Что касается шахзадэ Сиавуша, то Ферох слишком презирал его. Увидев его тогда в доме Мешеди-Реза в таком жалком положении, он сказал себе:
«Этот не заслуживает даже, чтобы с ним бороться. Его выучит сама судьба».
Теперь, когда враги были наказаны и страдали, часто Ферох спрашивал себя:
«А какая от всего этого польза?»
Это не могло ни вернуть ему Мэин, ни успокоить его раненое сердце.
Хаджи-ага, как известно, расстался с домом. Но Ферох теперь не любил этот дом, где был счастлив в те дни, когда перед ним было светлое будущее. Теперь все в нем говорило о разочаровании. Эфет понимала это и предложила ему жить у нее. Но разве в этой тегеранской среде, среди сплетен и гнусной подозрительности по отношению к женщине, Ферох мог поселиться у нее?
Единственным счастливым моментом, который он пережил за все это время, был тот вечер, когда он привез вырванную им из рук Сиавуша Джелалэт к ее матери, почти сходившей с ума от тревоги и отчаяния, и там же, в доме, увидел Джавада, который вдруг бросился ему в ноги, крича:
— Вы спасли мою Джелалэт!
Увидев его, Ферох удивился. Но в тот момент он не считал удобным расспрашивать его о чем бы то ни было и пошел домой.
Была темная ночь, везде царила тишина. Он был бесконечно рад, что ему удалось спасти эту девушку, да еще девушку, которую любил его верный Джавад. Но он спрашивал себя:
«Разве судьба не могла и мне послать такой же случай и такую же встречу и отдать мне Мэин?»

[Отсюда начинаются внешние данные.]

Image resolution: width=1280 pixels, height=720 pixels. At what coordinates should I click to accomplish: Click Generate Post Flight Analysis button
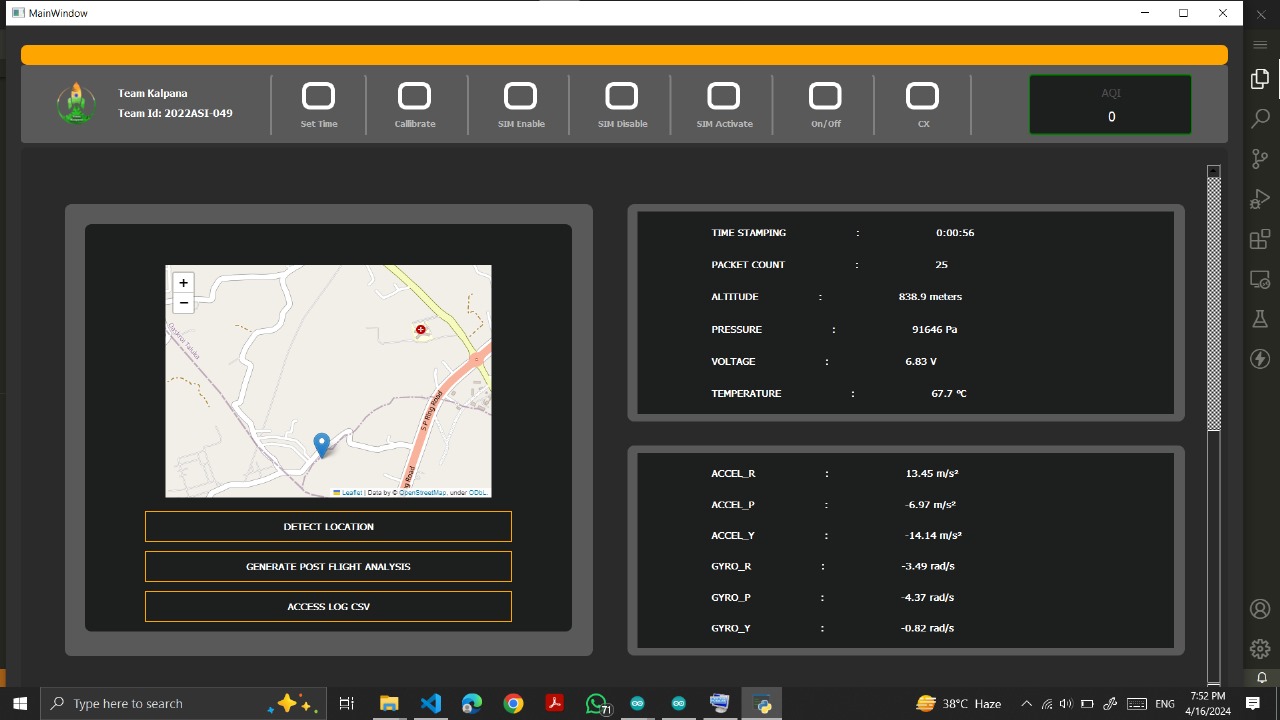[328, 567]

Долго глядел он в ясное небо, всматривался в бесконечные пространства.
«Если бы я принадлежал к числу счастливцев, — подумал он, — вероятно, Мэин не покинула бы меня».
Утром он узнал об отношениях Джавада и Джелалэт и о той хитрости, которую пустил в ход Сиавуш, действовавший под руководством Мохаммед-Таги, чтобы ее опозорить. Джавад в порыве благодарности хотел целовать его руки и ноги. Отстранив его, Ферох сказал:
— Самым лучшим выражением благодарности с твоей стороны будет то, если ты не станешь думать, что я был виновником твоего трехмесячного заключения и перенесенных тобой плетей!
Собрав все свое красноречие, Джавад уверил его, что он никогда, ни один миг этого не думал и никогда не будет думать.
Были у Фероха и иные горести. Теперь, когда у него не было Мэин, на руках у него было ее дитя, память о ней. Но какая память, какое дитя! Дитя, которое тегеранская среда назовет «незаконнорожденным». Среда скажет, что это «дитя греха», скажет, может быть, «преступный ребенок», будущий разбойник. Пусть для него это все тот же его милый, прекрасный сын. Но ведь ему придется жить в этом страшном Тегеране с тегеранцами, с иранцами. И никакие его таланты, как и таланты сотен ему подобных, и вообще никакие силы не могут сразу вытравить из общественного мозга эти предрассудки. Кто знает, может быть, даже его кормилица, при всей своей любви к ребенку, про себя считает его только «незаконнорожденным», и даже для нее он «дитя греха».